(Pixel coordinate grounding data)
◆ ◆ ◆

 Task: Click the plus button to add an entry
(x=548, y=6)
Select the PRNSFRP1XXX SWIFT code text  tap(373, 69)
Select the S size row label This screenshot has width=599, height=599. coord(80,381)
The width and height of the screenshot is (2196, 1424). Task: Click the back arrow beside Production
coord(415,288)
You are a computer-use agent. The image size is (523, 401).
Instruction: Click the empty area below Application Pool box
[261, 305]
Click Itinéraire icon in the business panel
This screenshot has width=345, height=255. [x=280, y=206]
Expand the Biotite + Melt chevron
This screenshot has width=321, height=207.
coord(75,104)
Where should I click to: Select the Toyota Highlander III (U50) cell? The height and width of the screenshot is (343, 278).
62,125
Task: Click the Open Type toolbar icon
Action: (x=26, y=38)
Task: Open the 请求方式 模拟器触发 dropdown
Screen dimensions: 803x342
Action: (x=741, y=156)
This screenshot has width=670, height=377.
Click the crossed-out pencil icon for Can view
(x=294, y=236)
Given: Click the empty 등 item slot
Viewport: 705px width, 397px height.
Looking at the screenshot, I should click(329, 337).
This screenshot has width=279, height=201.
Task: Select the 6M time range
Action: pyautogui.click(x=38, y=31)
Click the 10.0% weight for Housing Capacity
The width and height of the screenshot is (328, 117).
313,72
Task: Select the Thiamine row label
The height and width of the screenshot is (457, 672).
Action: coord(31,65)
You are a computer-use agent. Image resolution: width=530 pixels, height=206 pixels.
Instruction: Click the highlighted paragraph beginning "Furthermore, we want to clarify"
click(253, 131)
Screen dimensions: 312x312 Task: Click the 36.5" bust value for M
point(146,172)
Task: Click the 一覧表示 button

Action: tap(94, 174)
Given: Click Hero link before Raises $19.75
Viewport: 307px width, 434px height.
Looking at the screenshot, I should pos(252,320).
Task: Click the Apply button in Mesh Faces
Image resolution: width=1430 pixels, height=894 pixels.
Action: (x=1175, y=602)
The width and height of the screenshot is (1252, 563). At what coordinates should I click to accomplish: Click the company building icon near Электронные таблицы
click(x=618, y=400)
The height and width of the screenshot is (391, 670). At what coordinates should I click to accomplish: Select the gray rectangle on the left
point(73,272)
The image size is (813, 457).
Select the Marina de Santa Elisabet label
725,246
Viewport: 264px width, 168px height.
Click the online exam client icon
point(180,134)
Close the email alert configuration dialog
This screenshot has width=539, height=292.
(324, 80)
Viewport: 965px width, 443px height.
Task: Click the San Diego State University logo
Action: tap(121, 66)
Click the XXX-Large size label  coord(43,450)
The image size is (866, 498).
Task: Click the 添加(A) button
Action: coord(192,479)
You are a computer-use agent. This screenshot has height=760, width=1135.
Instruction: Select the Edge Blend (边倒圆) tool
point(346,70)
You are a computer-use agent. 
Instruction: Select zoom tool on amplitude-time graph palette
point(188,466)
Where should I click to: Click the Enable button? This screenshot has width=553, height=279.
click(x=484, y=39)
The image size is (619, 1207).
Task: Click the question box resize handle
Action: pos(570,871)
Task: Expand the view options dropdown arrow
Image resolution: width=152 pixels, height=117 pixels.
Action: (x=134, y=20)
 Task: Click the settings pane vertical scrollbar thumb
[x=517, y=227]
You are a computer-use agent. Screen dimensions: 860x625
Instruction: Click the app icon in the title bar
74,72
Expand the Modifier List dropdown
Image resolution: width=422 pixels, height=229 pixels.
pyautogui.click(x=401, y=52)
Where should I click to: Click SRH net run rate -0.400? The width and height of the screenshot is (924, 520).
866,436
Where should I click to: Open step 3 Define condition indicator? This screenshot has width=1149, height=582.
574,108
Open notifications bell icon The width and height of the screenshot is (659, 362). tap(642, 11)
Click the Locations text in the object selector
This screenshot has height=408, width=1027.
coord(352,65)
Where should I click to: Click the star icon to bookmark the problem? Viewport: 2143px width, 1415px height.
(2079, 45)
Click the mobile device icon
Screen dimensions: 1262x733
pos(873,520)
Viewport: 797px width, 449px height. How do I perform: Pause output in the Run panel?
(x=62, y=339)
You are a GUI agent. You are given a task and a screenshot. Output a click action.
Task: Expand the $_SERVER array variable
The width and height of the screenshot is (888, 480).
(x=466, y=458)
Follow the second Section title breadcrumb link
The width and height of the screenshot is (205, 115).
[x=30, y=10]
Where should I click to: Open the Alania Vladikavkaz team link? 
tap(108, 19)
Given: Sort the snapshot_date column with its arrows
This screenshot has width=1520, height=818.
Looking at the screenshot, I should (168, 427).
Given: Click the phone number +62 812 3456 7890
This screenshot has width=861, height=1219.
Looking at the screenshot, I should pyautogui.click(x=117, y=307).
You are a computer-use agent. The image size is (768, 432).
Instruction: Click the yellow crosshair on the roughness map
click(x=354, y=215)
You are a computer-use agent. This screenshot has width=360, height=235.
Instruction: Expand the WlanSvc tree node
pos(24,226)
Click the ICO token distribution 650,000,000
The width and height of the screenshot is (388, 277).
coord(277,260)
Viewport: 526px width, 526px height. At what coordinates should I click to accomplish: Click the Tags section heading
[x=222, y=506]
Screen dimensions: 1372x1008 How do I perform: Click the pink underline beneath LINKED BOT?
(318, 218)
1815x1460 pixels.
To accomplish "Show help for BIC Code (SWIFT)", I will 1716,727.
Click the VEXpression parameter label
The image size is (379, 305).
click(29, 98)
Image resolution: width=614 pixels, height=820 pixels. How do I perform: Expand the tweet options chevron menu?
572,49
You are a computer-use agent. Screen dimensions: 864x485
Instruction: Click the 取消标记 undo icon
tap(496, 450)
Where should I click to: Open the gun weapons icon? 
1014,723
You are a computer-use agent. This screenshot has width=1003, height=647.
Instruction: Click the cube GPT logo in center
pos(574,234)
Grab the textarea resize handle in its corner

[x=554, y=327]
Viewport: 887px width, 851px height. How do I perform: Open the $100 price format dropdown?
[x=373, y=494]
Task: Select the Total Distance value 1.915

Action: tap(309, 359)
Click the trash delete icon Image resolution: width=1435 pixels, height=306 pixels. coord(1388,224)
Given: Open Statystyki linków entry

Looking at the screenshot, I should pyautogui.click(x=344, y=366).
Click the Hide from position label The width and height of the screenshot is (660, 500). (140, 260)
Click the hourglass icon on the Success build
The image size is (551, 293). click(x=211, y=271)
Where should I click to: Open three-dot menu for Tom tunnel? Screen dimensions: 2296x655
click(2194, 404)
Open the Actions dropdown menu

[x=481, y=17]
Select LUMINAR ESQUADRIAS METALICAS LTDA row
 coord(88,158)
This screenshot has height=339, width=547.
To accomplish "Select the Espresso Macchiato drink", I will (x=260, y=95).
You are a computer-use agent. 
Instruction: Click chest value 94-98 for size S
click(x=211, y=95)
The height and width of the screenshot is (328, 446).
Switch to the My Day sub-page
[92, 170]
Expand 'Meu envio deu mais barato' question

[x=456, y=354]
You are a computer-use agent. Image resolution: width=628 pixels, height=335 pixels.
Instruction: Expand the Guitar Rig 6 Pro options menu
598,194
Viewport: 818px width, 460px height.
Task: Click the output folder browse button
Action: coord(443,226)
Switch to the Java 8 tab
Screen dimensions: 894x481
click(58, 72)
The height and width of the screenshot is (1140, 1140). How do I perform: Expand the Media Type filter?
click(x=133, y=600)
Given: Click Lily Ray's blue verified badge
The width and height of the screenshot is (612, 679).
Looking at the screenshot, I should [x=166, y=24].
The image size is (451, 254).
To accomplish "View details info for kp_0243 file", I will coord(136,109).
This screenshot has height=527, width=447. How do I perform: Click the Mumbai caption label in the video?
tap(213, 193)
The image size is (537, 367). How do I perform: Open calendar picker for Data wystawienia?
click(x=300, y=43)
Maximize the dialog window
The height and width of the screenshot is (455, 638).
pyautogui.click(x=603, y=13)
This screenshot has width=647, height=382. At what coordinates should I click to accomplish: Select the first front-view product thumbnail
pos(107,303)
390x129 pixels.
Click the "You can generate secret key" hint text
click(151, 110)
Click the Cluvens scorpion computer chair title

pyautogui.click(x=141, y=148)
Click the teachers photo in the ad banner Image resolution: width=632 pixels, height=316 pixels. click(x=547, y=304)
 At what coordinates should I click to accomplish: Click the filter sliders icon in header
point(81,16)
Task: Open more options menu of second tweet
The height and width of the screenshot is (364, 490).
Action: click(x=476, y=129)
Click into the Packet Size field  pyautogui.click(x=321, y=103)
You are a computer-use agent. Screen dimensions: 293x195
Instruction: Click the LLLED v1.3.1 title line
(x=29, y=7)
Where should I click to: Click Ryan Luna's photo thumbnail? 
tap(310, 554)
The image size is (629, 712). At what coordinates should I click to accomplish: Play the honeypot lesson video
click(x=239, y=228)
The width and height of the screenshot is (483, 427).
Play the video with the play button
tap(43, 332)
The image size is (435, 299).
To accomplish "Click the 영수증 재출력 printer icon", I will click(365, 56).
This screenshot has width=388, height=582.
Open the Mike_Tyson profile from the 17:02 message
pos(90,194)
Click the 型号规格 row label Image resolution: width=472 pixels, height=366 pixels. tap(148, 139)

◆ ◆ ◆

== Task directions ==
Out of the preceding entries, pull each line that contains the word "SWIFT".

== Your solution ==
Select the PRNSFRP1XXX SWIFT code text  tap(373, 69)
To accomplish "Show help for BIC Code (SWIFT)", I will 1716,727.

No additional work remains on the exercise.